[Collected data entries]

================================

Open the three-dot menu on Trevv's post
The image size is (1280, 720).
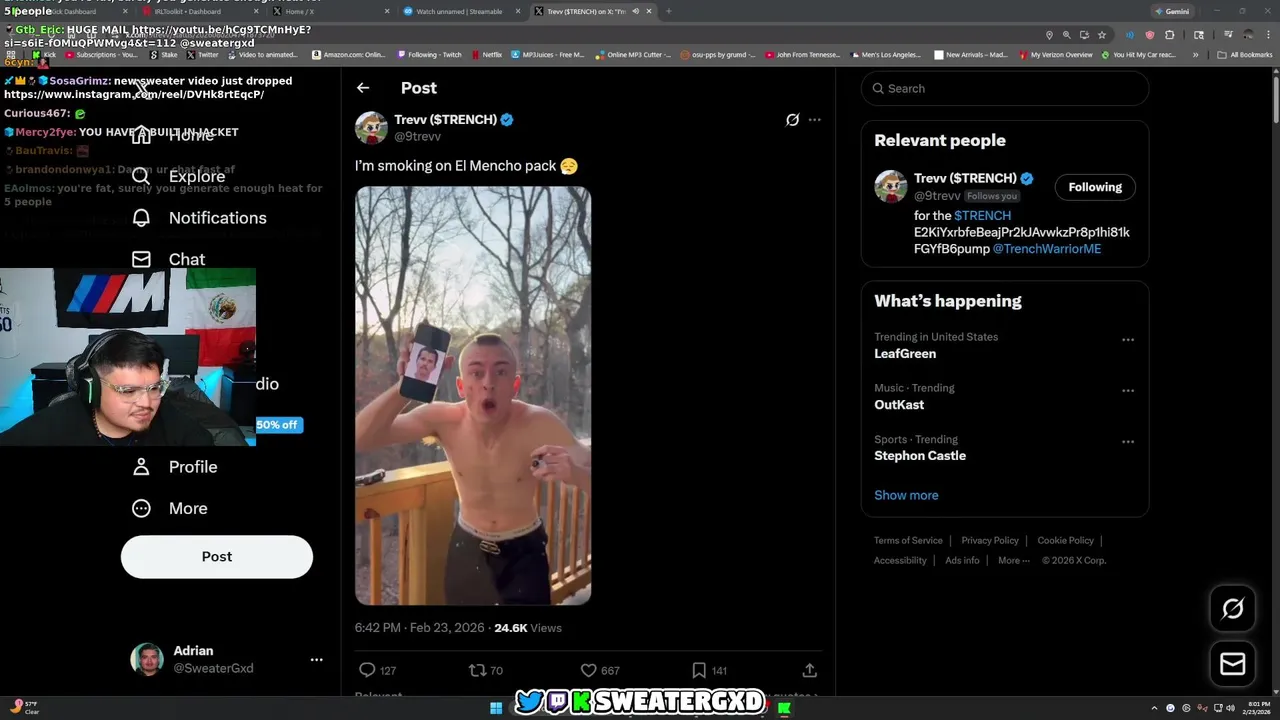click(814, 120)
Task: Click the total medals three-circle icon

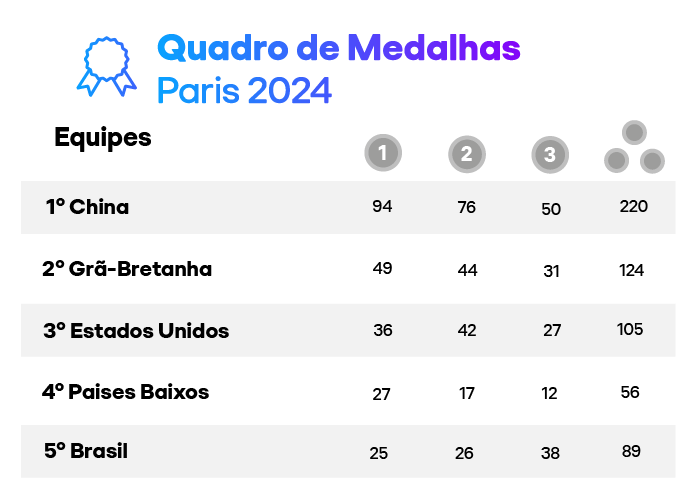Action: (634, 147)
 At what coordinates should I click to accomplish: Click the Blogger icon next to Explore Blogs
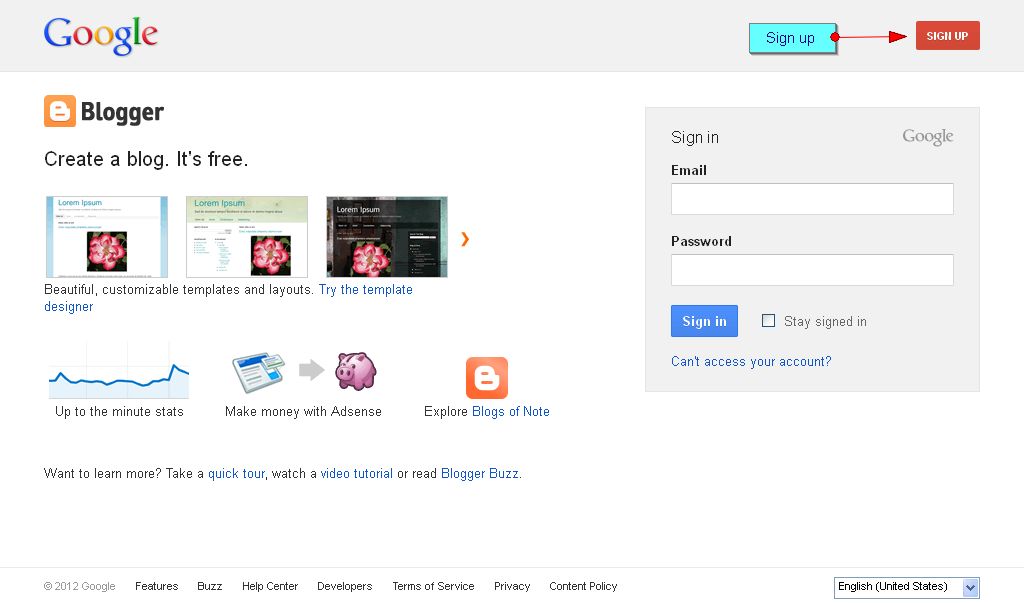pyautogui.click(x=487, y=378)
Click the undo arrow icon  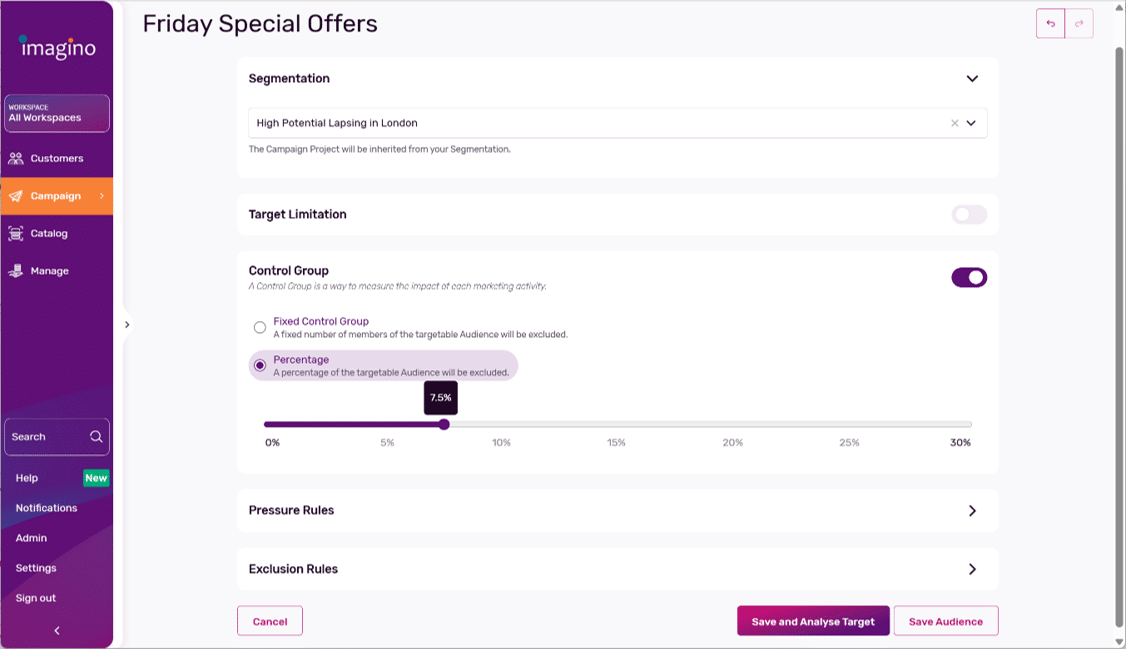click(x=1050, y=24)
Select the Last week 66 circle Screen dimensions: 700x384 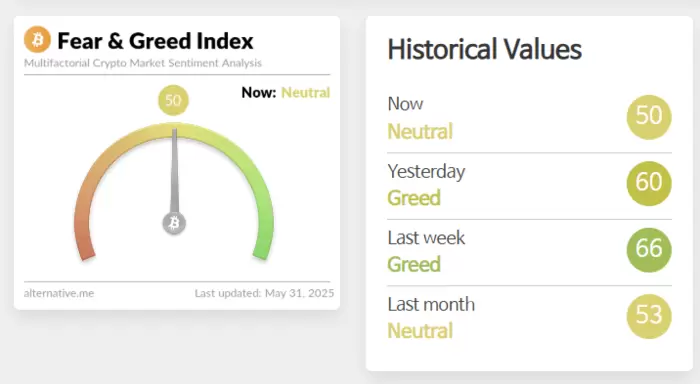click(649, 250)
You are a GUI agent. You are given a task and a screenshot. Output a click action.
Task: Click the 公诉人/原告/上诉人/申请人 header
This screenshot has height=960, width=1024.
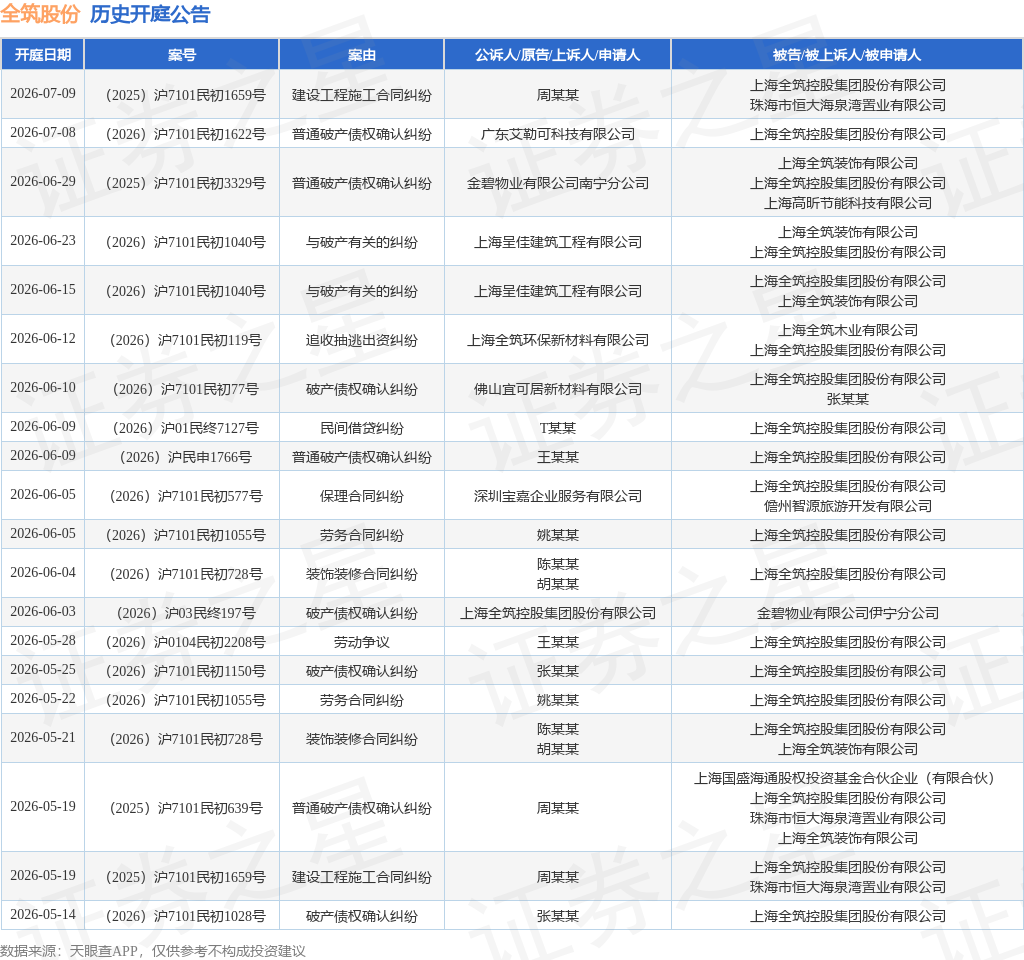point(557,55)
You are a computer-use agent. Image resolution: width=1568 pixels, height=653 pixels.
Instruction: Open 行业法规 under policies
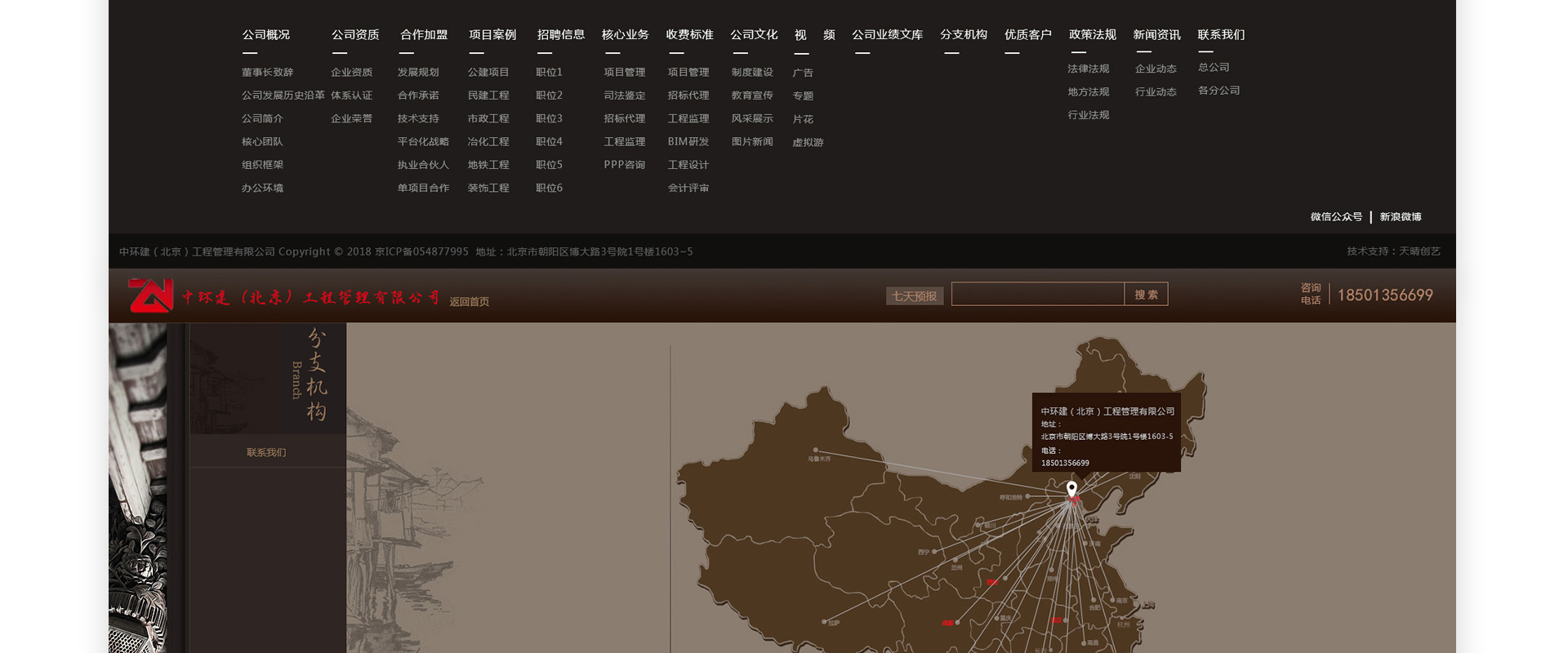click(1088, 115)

================================

:: Required work ::
All lines from the one containing "You are a computer-use" through the final line of the records are to be retyped exactly; no other lines and no pictures are to be included.

:: Output of the exercise ::
You are a computer-use agent. Image resolution: width=1568 pixels, height=653 pixels.
Instruction: Open 行业法规 under policies
click(1088, 115)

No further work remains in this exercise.